The vast majority of voters decided much earlier about whom to vote for, the campaign didn’t really influence them, our Research Affiliate Zsolt Enyedi and Andrea Szabo write on Telex.hu, analyzing the results of a survey by Zavecz Research commissioned by the CEU Democracy Institute.
The post-election opinion poll was conducted between 25 April and 4 May 2022. In social sciences, the first major post-election survey is of particular importance because it shows how a given society experienced the parliamentary elections. The survey showed that compared to 2018, fewer Hungarians saw electoral fraud in this year's election, but the democratic institutional system itself is still held in low esteem by Hungarians.

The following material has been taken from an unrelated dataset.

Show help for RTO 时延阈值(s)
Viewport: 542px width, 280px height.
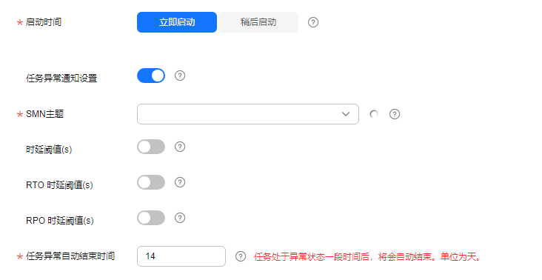pyautogui.click(x=180, y=182)
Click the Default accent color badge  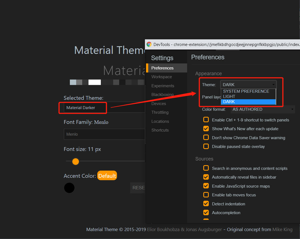[107, 176]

More than 80% of voters said they had decided before the election campaign, or even years before, which party or party alliance they would vote for. However, one in five citizens could still have been influenced by the 1-2 months of the election campaign, and 10 per cent said they had decided to vote in the last 1 month and a further 9 per cent in the last week. This means that more than half a million domestic voters made their decision in the last month and almost half a million more in the last few days.
The campaign did influence the success of the far-right Our Homeland party, because it may well have depended on those voters who decided in the last week to vote at all.
According to the survey, the level of education has a significant impact on party choice, but it is important to see that Fidesz has also won among those with a university or college degree, although there is no doubt that over the last decade it has tended to gain support from the lower social strata while losing support from the upper strata. A third of the ruling party’s current voter base has completed 8 grades or less.
This social formula, together with stories of the mobilization of vulnerable citizens, may have contributed to the overwhelming majority of the society agreeing with the claim that the right to vote should be linked to completion of primary school.
Such a restriction of civil rights is not alien to the right-wing mindset, but the idea is also popular among liberals and left-wingers. Indeed, supporters of the opposition list are somewhat more inclined to accept the claim than Fidesz supporters, the survey showed.